PVA膜は、高透明性、酸素不透過性、液体混
合成分分離透過性、極低温電気絶縁性などに優れ
ているために特徴あるフイルム、メンブレンとし
て包装材料、ガスバリヤー材、分離膜、電気絶縁
材料などに従来より用いられ、あるいは最近注目
され始めている。かかる膜材料は一般に薄ければ
薄いだけ、その機能性利用が大であり、用途拡大
が期待される。ところがPVAは一般的に非熱可
塑性であつて、製膜においては独立した薄膜(す
なわち支持フイルム上にコートするなど別のフイ
ルム表面に形成した薄膜ではなくPVA膜自体で
膜構造形態を維持する薄膜)を製造することは非
常に困難であつた。さらに詳しく説明すれば、通
常の独立ポリマー膜の厚5〜50μmに比較して遥
かに薄い、たとえば厚2000Å以下の薄膜を製造す
るためには製膜原液としてのPVA溶液中のPVA
濃度を非常に小さく、たとえば濃度5g/dl以下
に、する必要がある。このような低濃度の製膜原
液を用いる場合には該原液が造膜能をほとんど有
しないために、押出口(ダイあるいはノズル)か
ら吐出された原液を膜状に独立延展することが非
常に困難であり、したがつて製膜することは事実
上不可能であつた。
本発明はこの問題点または欠点を解決したもの
で、シンジオタクト含量が50〜65%のPVAより
なるPVA膜である。
本発明によればシンジオタクト含量が50〜65%
のPVAを使用するため、弾力性の優れた、しか
も膜厚の極めて薄い、たとえば10000Å以下、さ
らには5000Å以下の独立薄膜を得ることができ
る。また2000Å以下の超薄膜、さらには1000Å以
下の極超薄膜を得ることもできる。さらにまた得
られた薄膜を延伸することによつて500Å以下、
場合によつては300Å以下とすることもできる。
本発明のPVA膜は、製膜原液としてシンジオ
タクト含量が50〜65%、好ましくは52〜60%の
PVA濃度1g/dl以上、ゲル化濃度以下の水溶
液を使用することによつて得られる。
ここで製膜原液とは吐出されるほぼ直前の原液
であり、主としてPVAと水とからなる水溶液で
あるが、エチレングリコール、ジメチルスルホキ
シドなどの溶剤が少量(たとえばPVAに対して
20重量%)含んでいてもよい。
製膜原液中のPVAのシンジオタクト含量は50
〜65%であることが必要で、50%以下では吐出さ
れた原液は液滴となり、膜が形成されないし、ま
た65%以上では製膜原液がゲル化し、均一速度で
吐出することができない。
また製膜原液中のPVAの濃度はきわめて重要
であり、本発明においては1g/dl以上、ゲル濃
度以下の水溶液であることが必要である。1g/
dl以下では膜状に吐出することが困難となり、ま
た逆に濃度が高くなり、ゲル濃度を越えると、吐
出が困難となり、目的とする薄膜を得ることがで
きない。ゲル濃度は製膜原液の温度、PVAの重
合度などによつて異なるが、室温付近では約3.5
g/dlである。

- 練習問題:
PVA膜に関する抜粋から、「本発明のPVA膜は、製膜原液としてシンジオ」で始まり「20重量%)含んでいてもよい。」までの部分を、一字も変えずに書き写してください。

- データレコード:
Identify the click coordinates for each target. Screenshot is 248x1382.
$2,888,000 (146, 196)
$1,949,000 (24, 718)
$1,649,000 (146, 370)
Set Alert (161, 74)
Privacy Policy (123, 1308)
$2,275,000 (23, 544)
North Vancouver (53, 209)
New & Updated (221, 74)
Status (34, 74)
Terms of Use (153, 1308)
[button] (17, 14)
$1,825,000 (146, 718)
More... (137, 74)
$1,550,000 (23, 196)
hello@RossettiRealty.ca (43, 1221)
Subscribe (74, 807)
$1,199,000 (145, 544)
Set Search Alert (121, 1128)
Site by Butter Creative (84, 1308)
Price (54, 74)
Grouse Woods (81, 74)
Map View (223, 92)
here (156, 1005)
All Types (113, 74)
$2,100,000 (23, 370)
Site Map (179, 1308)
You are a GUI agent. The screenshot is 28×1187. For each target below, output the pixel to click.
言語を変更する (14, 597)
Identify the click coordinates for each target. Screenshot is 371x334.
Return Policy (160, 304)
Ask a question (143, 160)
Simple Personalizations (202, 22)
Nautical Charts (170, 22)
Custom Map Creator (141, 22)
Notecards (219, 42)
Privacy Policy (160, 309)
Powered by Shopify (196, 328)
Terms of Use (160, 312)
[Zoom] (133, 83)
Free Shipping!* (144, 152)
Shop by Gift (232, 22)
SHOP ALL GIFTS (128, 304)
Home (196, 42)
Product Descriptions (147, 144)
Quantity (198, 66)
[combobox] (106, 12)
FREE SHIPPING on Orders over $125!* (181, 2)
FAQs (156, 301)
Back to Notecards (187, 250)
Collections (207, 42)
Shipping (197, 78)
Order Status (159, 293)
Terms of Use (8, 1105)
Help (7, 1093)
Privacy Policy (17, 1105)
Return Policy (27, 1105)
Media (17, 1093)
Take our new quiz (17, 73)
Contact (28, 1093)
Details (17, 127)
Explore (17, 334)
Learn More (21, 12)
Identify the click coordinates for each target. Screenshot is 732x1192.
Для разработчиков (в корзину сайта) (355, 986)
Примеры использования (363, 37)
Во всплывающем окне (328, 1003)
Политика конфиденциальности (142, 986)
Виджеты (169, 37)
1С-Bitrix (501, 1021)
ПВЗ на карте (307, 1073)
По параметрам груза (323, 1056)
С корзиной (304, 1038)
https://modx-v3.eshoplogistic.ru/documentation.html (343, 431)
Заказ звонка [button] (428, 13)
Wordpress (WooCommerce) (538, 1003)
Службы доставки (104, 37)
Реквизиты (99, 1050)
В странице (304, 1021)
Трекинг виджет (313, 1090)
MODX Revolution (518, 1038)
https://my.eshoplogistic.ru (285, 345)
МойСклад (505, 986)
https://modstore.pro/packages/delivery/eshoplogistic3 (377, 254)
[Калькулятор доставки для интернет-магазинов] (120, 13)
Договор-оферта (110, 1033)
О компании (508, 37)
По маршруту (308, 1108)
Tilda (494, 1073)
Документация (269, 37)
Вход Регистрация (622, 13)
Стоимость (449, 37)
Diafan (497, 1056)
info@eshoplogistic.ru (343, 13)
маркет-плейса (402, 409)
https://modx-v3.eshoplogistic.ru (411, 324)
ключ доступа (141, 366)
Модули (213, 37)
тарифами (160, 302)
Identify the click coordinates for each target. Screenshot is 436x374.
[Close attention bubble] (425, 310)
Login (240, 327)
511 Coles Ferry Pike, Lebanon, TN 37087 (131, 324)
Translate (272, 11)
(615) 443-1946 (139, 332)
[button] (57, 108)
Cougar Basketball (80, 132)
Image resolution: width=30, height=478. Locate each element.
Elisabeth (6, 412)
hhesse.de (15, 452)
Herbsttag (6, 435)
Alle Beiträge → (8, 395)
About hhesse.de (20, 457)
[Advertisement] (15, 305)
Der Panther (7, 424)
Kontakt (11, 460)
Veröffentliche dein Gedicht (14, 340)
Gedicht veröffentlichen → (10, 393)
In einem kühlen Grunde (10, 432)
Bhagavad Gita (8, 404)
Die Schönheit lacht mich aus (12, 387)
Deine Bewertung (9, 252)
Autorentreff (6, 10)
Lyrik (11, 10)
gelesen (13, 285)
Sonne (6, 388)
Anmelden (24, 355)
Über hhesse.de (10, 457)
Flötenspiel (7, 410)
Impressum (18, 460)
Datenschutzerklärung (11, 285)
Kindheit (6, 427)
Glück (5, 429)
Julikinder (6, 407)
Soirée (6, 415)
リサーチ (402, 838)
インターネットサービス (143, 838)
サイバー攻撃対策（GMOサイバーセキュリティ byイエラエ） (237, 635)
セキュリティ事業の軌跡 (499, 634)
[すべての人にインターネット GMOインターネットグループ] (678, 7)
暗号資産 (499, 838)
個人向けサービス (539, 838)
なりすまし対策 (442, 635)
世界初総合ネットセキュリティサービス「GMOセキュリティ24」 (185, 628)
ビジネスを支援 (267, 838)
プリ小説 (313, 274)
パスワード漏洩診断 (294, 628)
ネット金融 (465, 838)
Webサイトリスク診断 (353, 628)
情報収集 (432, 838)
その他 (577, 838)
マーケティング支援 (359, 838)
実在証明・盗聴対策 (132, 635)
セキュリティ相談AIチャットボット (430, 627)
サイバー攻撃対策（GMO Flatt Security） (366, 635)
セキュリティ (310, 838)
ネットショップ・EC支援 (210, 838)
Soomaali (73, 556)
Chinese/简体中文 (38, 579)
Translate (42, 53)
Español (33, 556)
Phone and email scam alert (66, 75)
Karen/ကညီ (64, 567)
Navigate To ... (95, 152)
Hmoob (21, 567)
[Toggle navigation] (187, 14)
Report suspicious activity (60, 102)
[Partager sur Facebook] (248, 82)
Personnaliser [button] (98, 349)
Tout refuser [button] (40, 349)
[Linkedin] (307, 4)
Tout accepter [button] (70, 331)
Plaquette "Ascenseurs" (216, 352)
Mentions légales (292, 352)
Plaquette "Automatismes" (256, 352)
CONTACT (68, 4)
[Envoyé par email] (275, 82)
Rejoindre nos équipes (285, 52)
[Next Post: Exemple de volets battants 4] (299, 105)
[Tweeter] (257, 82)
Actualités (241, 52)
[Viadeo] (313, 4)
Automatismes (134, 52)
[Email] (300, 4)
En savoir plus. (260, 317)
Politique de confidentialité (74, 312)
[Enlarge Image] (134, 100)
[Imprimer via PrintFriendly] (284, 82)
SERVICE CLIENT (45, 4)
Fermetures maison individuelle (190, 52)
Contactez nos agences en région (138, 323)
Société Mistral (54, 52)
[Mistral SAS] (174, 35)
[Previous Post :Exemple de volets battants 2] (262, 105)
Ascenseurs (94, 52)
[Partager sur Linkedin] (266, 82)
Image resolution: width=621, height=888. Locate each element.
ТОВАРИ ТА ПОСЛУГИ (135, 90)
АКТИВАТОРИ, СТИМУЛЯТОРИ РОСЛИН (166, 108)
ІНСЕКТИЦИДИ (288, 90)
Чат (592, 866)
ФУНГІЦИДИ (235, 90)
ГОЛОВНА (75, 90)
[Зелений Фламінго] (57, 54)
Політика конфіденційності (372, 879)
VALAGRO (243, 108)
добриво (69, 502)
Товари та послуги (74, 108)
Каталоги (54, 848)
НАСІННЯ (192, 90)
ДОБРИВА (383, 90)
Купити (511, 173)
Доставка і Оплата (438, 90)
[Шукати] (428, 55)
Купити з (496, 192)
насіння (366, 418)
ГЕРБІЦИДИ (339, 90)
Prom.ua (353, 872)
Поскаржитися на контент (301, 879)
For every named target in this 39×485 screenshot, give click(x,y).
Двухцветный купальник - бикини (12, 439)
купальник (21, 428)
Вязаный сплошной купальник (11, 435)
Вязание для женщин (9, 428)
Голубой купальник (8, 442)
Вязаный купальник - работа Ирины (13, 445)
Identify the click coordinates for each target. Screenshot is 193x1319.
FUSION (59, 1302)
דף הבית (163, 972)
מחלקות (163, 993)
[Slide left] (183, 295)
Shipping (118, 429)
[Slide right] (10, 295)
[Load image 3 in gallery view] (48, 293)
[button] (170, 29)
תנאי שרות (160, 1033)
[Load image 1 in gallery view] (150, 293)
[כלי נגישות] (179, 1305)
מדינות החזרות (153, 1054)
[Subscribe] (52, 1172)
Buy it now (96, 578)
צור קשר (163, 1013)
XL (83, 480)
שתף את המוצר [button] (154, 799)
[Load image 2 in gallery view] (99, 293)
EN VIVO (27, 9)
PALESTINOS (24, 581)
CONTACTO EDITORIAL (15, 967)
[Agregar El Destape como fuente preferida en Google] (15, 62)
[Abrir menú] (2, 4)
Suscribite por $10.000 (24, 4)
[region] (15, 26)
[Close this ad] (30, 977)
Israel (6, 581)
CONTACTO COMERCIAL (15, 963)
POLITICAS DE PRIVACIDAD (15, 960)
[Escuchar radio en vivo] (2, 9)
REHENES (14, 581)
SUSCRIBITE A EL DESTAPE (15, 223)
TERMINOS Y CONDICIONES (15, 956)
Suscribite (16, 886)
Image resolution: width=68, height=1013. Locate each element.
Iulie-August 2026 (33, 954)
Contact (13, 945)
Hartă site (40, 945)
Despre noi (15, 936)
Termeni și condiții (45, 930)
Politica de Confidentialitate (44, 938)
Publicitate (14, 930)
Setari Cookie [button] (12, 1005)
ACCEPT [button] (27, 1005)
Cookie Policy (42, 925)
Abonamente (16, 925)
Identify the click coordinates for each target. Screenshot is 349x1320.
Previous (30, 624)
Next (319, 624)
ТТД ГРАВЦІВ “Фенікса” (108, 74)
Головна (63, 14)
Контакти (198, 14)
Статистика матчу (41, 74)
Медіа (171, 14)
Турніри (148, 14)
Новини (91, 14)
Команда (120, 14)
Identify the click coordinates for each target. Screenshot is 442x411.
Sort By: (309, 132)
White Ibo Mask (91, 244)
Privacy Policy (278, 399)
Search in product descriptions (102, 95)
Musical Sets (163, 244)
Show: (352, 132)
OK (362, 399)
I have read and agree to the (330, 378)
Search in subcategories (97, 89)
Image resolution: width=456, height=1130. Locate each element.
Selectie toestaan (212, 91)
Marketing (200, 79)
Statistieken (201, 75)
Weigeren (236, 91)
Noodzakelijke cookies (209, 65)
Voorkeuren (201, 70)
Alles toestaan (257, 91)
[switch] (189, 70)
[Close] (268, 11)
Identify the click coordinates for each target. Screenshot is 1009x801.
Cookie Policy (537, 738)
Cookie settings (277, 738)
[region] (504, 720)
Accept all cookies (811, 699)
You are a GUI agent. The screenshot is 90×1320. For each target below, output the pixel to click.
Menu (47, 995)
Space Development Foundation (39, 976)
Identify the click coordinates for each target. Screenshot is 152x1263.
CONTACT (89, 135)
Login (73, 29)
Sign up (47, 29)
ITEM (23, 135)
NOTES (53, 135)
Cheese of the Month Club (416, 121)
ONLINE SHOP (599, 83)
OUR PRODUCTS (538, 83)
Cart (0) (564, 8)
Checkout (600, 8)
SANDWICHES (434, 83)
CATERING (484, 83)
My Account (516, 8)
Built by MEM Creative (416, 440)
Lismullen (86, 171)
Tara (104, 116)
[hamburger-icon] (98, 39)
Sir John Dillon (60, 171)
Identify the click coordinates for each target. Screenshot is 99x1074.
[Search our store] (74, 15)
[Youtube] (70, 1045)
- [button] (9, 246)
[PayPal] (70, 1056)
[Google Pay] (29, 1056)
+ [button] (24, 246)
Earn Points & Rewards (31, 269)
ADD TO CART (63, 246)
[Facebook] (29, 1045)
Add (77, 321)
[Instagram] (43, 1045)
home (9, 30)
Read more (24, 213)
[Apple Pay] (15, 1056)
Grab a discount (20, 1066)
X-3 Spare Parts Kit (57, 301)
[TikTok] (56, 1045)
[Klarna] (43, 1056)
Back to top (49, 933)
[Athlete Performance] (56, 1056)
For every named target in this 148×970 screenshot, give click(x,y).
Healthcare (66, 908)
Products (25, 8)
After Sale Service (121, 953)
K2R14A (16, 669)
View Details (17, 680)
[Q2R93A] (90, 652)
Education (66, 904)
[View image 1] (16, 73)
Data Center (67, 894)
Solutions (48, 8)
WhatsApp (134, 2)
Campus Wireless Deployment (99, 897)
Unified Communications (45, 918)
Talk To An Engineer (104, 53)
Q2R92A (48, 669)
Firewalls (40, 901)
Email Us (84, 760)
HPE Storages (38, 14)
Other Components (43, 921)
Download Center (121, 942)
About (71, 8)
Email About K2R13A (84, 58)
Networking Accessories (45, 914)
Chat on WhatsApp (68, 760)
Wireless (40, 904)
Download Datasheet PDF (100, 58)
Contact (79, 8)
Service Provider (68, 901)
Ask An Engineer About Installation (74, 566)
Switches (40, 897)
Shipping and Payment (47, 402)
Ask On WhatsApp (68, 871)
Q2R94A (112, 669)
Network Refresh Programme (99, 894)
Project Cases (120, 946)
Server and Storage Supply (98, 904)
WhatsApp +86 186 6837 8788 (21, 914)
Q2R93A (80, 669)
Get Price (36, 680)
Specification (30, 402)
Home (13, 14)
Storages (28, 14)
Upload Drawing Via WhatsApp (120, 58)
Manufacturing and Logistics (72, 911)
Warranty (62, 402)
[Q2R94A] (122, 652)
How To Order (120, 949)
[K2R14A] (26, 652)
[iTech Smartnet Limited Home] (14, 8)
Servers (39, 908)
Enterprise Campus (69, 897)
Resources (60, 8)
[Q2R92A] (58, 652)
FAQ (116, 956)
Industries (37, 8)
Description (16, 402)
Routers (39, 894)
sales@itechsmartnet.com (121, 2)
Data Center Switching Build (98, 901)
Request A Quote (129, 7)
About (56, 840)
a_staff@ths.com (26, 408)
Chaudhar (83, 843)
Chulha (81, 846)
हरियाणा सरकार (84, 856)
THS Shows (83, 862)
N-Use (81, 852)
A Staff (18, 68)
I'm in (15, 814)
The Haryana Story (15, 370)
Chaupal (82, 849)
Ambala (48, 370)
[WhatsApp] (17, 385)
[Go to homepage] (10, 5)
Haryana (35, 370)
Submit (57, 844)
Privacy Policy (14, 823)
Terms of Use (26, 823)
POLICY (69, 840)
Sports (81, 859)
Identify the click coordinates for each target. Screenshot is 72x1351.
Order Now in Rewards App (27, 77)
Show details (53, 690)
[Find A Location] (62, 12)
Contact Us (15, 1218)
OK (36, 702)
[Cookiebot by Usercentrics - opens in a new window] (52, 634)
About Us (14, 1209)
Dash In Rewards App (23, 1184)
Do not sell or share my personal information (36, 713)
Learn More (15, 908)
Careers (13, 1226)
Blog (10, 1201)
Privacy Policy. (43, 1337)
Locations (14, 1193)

- 解答:
本発明のPVA膜は、製膜原液としてシンジオ
タクト含量が50〜65%、好ましくは52〜60%の
PVA濃度1g/dl以上、ゲル化濃度以下の水溶
液を使用することによつて得られる。
ここで製膜原液とは吐出されるほぼ直前の原液
であり、主としてPVAと水とからなる水溶液で
あるが、エチレングリコール、ジメチルスルホキ
シドなどの溶剤が少量(たとえばPVAに対して
20重量%)含んでいてもよい。